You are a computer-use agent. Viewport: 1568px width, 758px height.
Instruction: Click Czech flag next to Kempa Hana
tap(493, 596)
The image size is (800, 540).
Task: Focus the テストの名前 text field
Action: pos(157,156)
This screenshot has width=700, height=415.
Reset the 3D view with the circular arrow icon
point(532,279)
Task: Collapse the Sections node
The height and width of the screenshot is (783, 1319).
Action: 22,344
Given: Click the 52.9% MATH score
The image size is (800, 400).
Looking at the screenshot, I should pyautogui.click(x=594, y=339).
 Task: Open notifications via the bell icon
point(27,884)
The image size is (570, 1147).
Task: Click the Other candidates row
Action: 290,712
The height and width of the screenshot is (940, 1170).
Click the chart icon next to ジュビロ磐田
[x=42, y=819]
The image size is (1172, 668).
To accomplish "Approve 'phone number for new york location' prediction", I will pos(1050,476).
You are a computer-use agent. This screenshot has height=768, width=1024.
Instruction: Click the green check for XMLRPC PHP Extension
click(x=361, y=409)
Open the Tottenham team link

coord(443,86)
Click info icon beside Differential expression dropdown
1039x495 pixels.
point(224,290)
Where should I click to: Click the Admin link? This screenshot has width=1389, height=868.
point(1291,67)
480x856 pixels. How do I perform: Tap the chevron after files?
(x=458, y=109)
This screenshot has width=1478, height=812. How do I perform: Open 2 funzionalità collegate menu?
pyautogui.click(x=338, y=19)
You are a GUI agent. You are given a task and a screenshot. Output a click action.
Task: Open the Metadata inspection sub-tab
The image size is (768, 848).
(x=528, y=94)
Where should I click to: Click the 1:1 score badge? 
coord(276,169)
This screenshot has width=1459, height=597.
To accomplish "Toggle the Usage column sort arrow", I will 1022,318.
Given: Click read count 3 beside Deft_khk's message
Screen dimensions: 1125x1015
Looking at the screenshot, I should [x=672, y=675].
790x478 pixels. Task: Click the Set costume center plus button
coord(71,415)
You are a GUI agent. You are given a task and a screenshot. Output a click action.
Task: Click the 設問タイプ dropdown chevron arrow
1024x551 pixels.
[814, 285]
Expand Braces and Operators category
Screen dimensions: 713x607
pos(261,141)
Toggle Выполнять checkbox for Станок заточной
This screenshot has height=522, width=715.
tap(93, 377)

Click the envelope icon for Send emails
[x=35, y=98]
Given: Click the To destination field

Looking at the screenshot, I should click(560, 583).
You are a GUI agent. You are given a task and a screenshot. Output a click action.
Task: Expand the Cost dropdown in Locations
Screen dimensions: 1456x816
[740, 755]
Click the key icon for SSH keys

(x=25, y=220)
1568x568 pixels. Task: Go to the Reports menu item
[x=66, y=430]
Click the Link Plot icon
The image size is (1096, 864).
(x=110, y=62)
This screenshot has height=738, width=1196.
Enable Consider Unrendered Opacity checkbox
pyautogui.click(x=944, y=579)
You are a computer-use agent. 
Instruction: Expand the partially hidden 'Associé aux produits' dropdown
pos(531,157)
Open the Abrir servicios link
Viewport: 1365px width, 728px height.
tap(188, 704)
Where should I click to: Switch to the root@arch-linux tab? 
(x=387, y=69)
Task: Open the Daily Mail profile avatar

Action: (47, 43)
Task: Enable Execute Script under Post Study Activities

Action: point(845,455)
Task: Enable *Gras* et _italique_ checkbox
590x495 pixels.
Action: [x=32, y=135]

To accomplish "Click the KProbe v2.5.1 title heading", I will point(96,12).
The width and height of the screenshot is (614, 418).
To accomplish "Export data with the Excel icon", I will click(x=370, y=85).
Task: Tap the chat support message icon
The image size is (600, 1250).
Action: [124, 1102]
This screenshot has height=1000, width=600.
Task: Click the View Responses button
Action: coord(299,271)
......
**Task statement**. For the entries shown above, give the number of lines that include the word "will", without any other text.

**Problem solution**. 4